Depending on how you look at it, that could be taken as a criticism of literate programming, to the extent you view it as “comprehensive documention” which slows down getting to “working software”.
So which is it? Is agile supportive, not supportive, or indifferent to literate programming? One insightful contributor to a Hacker News thread from 2015 put it well:
I don’t think literate programming is incompatible with the original agile manifesto, but I think it wouldn’t survive in what that seems to have turned into.
This article is not about justifying, or criticizing, or commenting on the evolution of agile or scrum. Suffice it to say that moving toward literate programming is almost certainly going to require a change in mindset for the manager used to locking down features which are going to get shipped next Tuesday or else, or getting evaluated on whether or not they are shipped.
The demise of program design
Literate programming is about expressing, and communicating program design, in addition to individual pieces of code. (As such, it is also a great way to share, review, and collaborate on designs.) By “program design”, we refer to internal design — the structure of the modules and components that make up the piece of solution, and their interfaces with each other and the outside world.
Unfortunately, the past decades have seen an inexorable decline in the practice of internal design. Far too many programmers these days believe that the first step in software is to sit down right away in front of the computer and start typing code, instead of first thinking, which is what program design is about. It’s also hard to do too much thinking or internal design when your manager is breathing down your neck about the release next Tuesday. It’s hard to get into an internal design mentality when none of your co-workers, or engineering managers who should know better, care about it or even know how to do it. A generation of programmers who have learned to program by copying and pasting fragments of jQuery is not suddenly going to adopt an internal design mentality.
Literate programming has the potential to stand in an interesting feedback loop with a revival in internal design.

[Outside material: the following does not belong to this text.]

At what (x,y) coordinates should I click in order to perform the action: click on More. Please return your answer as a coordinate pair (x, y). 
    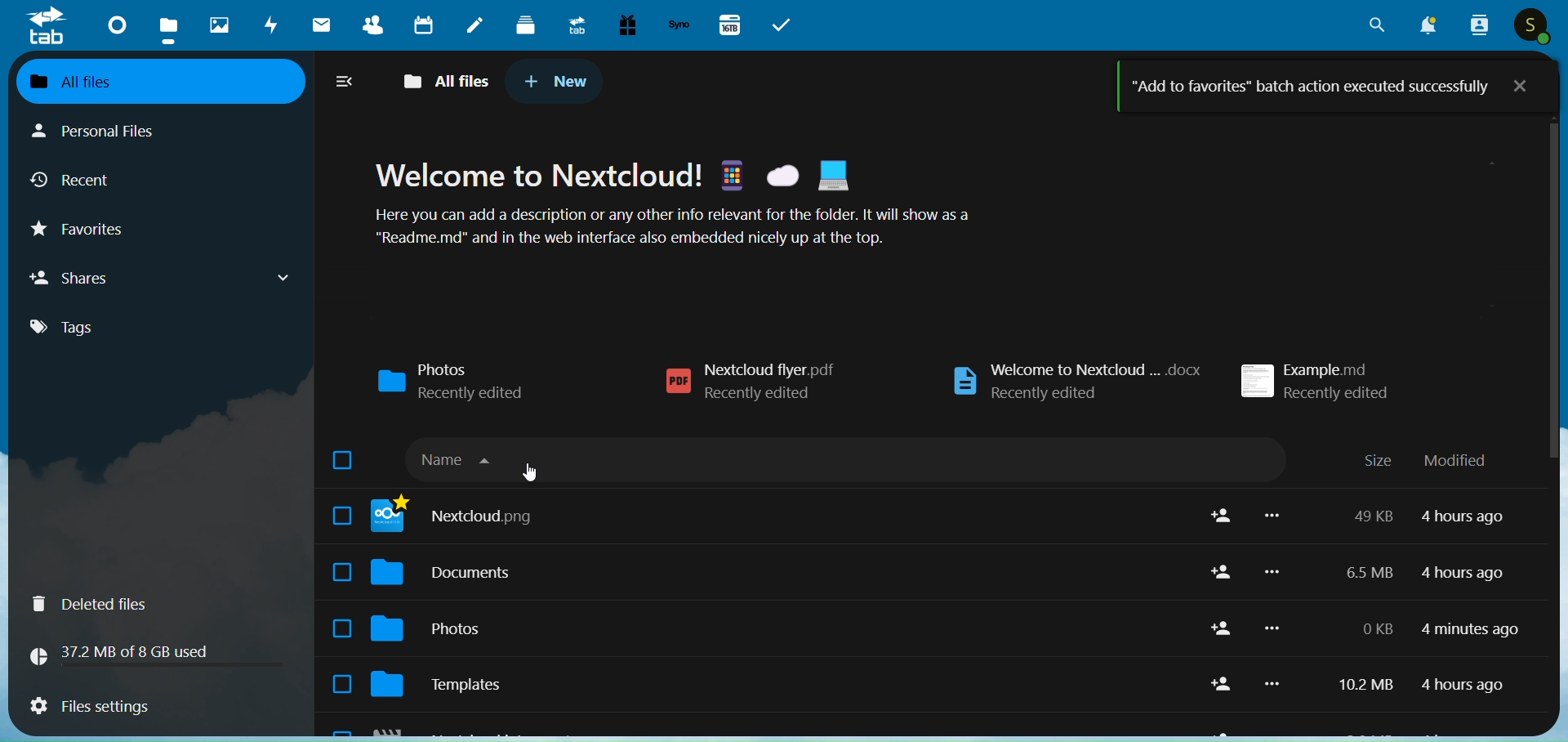
    Looking at the image, I should click on (1272, 572).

It can both benefit from a greater focus on internal design; and by its very nature, can contribute to that focus.
A modular world
In days of yore, monolithic programs were the rule, going all the way back to the 1000-card deck of punched cards that made up your FORTRAN program. Programming languages and development environments did not support breaking systems down into modules, or communiation among modules, at least not to the extend we know today. Literate programming as we know it has never really addressed the modularization of the world. How did individual literate programs relate to each other, or refer to each other? Literate programs like TeX appear to have been basically been one monstrous file, perhaps with simple inclusion mechanisms, which when “woven” turned into the TeX book.
A successful, modern incarnation of literate programming is going to have to fully support our current module-based world.
This article has been about the reasons for literate programming not taking off — some old reasons and some new reasons. However, I believe that none of these barriers are impossible to overcome, and in fact that we need literate programming today more than we ever had. In the next installment in this series, I will present my scenarios for the future of literate programming.